As a reference comparison we selected the University of Amsterdam concept detection system, which is an improved version of the system from the ImageCLEF book [22], where they have performed additional experiments which give insight into the effect of different sampling methods, color descriptors and spatial pyramid levels within the bag-of-words model. Their runs roughly correspond to Harris-Laplace and dense sampling every 6 pixels (multi-scale) with 4-SIFT and Harris-Laplace and dense sampling every pixel (single-scale) with 4-SIFT. However, instead of 4-SIFT, they only consider three ColorSIFT variants in 2011. One of these three is an optimized color descriptor which allows these three to perform as good as 4-SIFT.

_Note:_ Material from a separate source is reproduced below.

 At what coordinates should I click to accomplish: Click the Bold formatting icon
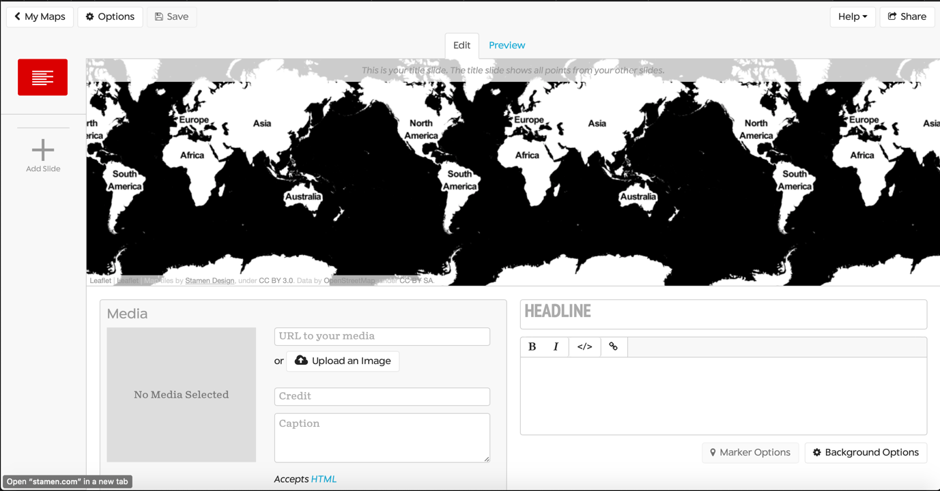coord(532,347)
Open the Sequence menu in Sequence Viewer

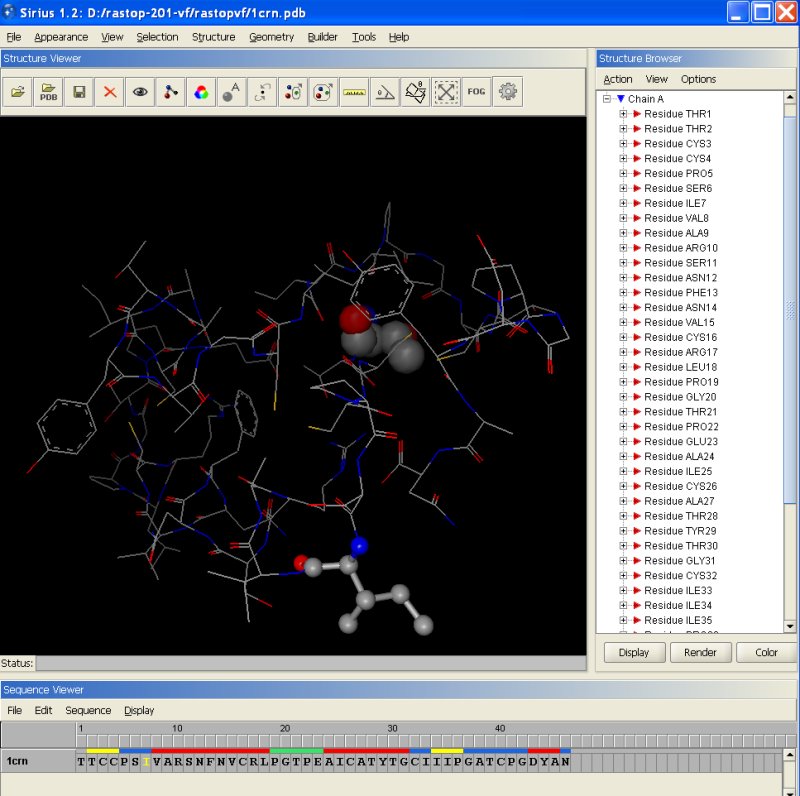(x=88, y=710)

We implemented and tested the concept detection system using 3 color SIFT descriptors (namely RGBSift, Opponent Sift and C-Sift) computed with multiscale dense sampling. The descriptors have been quantized with the k-means algorithm and 99 SVMs have been trained with the concatenation of the 3 BoWs descriptors. Parameters of the SVMs have been optimized with 4-fold cross validation and grid search. This was compared with the single features performance and their combination and the results are summarized in Table 1. Results have been evaluated with MiAP (Mean interpolated Average Precision), using the ImageCLEF provided tools.
Descriptor | MiAP |
---|---|
Color Histogram | 0.17 |
CENTRIST (3 channels) | 0.21 |
Harris + RGB SHIFT | 0.23 |
Harris + 3 SHIFT | 0.27 |
Harris + 3 SHIFT + Hist + CENTRIST | 0.29 |
Dense + 3 SHIFT + Hist + CENTRIST | 0.30 |
ORB (3 channels) | 0.21 |
Dense + ORB | 0.22 |
Dense + ORB + Hist + CENTRIST | 0.26 |
Looking at the results in Table 1 it is clear that the ORB descriptor is providing much less information, when compared with the SIFT counterpart. Moreover we naively extracted the descriptor separately for the RGB channels, in order to incorporate color information, but this falls way behind the color studies and the optimization available in the color SIFT descriptor. Nevertheless it is interesting to note that the performance are still significant and there is space to improve the descriptor performance.
The main result is instead related to the computational time required by the technique. The color descriptor software available from the ISIS group (www.colordescriptors.com) has this caveat: “Clustering with 250,000 descriptors on 384D (ColorSIFT) descriptors will take at least 12 hours per iteration of k-means. By default, 250,000 descriptors will be extracted (no matter how many training images; the number of descriptors per image is computed automatically so the total of 250,000 is reached). This is the number of descriptors needed to construct a codebook of size 4,096.” Our experiments with their tool required around 8 hours per iteration, probably because of better processors. The main point to stress is that the time required to complete a k-majority iteration with 250,000 ColorORB descriptors (again with a codebook of size 4,096) required on average 16 seconds. This is 1800 times faster. Of course we still need to train the SVM classifiers, which require days to be trained.
The fast computation of the ORB descriptor distances, may be observed also at classification time, because the descriptor quantization step for the image under analysis is done with Hamming distance.
Conclusions
We described a technique to employ fast lightweight features in image description tasks, using concept detection as our benchmark application. Even if the retrieval performance are lower then state of the art techniques, we still get usable results with significantly lower computational requirements. This makes feasible to apply BoW approaches in cases where its complexity made it impossible, such for example on mobile devices.